London is a little mad. London also seems to have a ‘thing’ about the loos. Not only was the flush toilet invented in the English capital, but London features The Attendant where you can buy your coffee in a former loo, the V&A Museum Loos built for Queen Victoria, and the Marble Urinals in the Weslyn Chapel, rumoured to be London’s oldest Gent’s loos. This doesn’t even mention the Art Loo in St Mary’s churchyard in Soho or the stunning toilet tiles in the Paddington Street Gardens, not far from Baker Street.
Let me assure you, no one I know frequents establishments for the quality of their loos (a notable exception might be the restaurant Sketch, they are so notoriously interesting) but it is fun when the owners use them as a unique opportunity to show a classic British sense of humour.
Enter stage left the recently refurbished Gents loos (EDIT: And now the Ladies, gender equality in action!) at Marylebone Station.
On a trip out of the capital (slaking a touch of Donkey on the Edge Syndrome) recently, the intrepid Mr Kiwi reported his find, and offered to share the awesome artwork that us ladies are unable to enjoy, while zooming through the station that acts as the London gateway to the Chiltern Hills.

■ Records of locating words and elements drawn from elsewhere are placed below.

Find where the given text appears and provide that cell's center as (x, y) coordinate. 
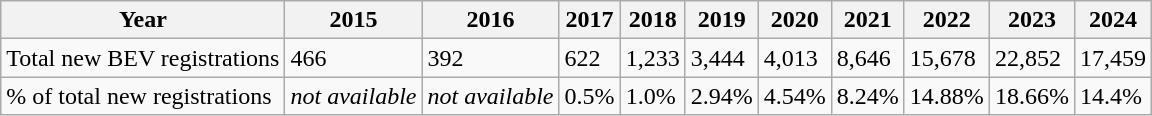
8,646 (868, 58)
4,013 (794, 58)
4.54% (794, 96)
2017 (590, 20)
2023 (1032, 20)
1,233 (652, 58)
1.0% (652, 96)
2016 (490, 20)
2019 (722, 20)
2024 (1112, 20)
2015 (354, 20)
15,678 (946, 58)
2022 (946, 20)
3,444 (722, 58)
0.5% (590, 96)
466 (354, 58)
2018 (652, 20)
22,852 (1032, 58)
Year (143, 20)
14.4% (1112, 96)
2.94% (722, 96)
622 (590, 58)
Total new BEV registrations (143, 58)
17,459 (1112, 58)
% of total new registrations (143, 96)
392 (490, 58)
2020 (794, 20)
8.24% (868, 96)
2021 (868, 20)
14.88% (946, 96)
18.66% (1032, 96)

At 30p a time, it’s getting more and more expensive to spend a penny, but I wholeheartedly love these.
And at least it’s not £200 and you don’t have to pass go.
Did you know (according to Wikipedia);
In 1936, Parker Brothers began licensing the game for sale outside of the United States. In 1941, the British Secret Intelligence Service had John Waddington Ltd., the licensed manufacturer of the game in the United Kingdom, create a special edition for World War II prisoners of war held by the Nazis.Hidden inside these games were maps, compasses, real money, and other objects useful for escaping. They were distributed to prisoners by Secret Service-created fake charity groups
I think the traditional game is best played at home with great friends, and homemade Mojitos. Funnily enough, it’s also a London pub crawl; one firmly on the 2014 to do list. We’ll be genteel though, and spread it out over a full weekend at least.

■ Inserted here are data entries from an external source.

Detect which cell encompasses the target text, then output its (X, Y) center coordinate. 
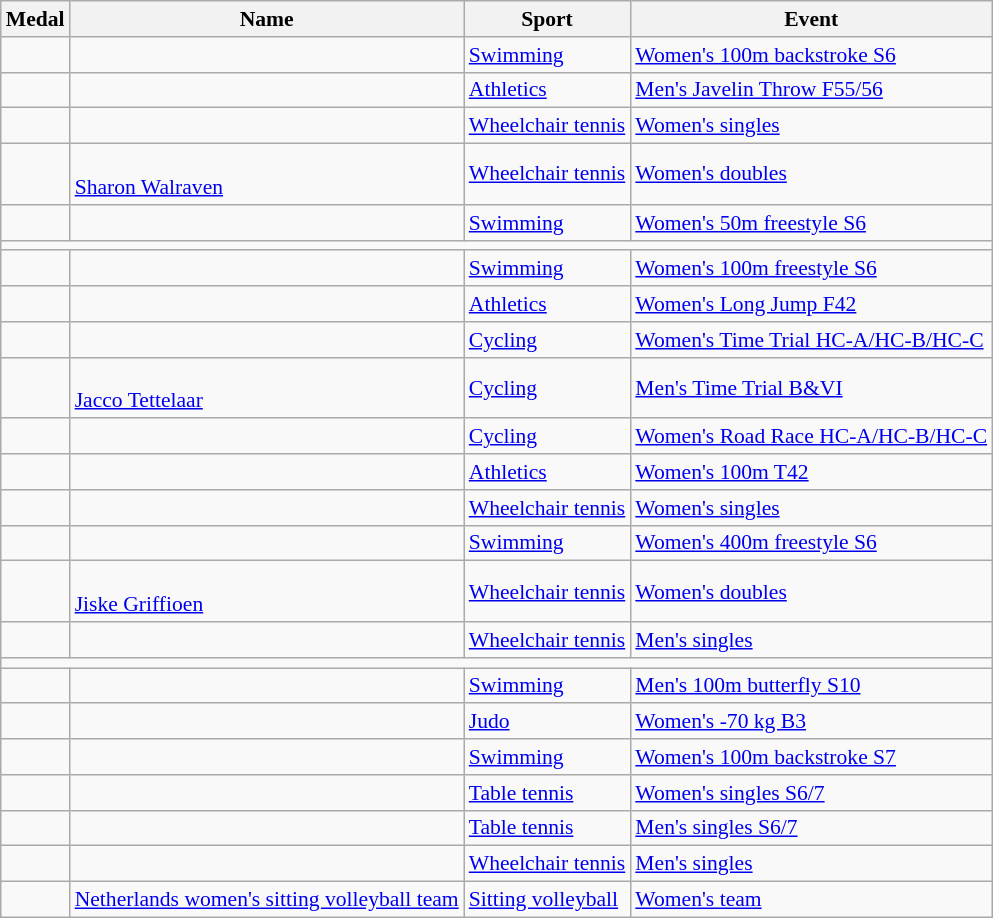
Women's -70 kg B3 (811, 722)
Women's 400m freestyle S6 (811, 543)
Sport (548, 19)
Medal (36, 19)
Men's 100m butterfly S10 (811, 686)
Judo (548, 722)
Men's Time Trial B&VI (811, 388)
Sharon Walraven (267, 174)
Women's Time Trial HC-A/HC-B/HC-C (811, 340)
Women's 100m backstroke S6 (811, 55)
Women's 100m T42 (811, 472)
Event (811, 19)
Women's team (811, 900)
Women's Road Race HC-A/HC-B/HC-C (811, 437)
Sitting volleyball (548, 900)
Men's Javelin Throw F55/56 (811, 90)
Women's 100m backstroke S7 (811, 757)
Women's Long Jump F42 (811, 304)
Jiske Griffioen (267, 592)
Jacco Tettelaar (267, 388)
Women's singles S6/7 (811, 793)
Women's 100m freestyle S6 (811, 269)
Women's 50m freestyle S6 (811, 223)
Name (267, 19)
Netherlands women's sitting volleyball team (267, 900)
Men's singles S6/7 (811, 828)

So, at last we have recognition of Marylebone’s prominence in the world’s most famous board game. Still missing though is recognition of the station’s place in Beatle history – with the Fab Four appearing here at the beginning of A Hard Day’s Night… one day, one day.
Who’d have thought a train station could have such fascinating connections? (Apologies for the pun).
What’s your favourite board game – or loo for that matter?!?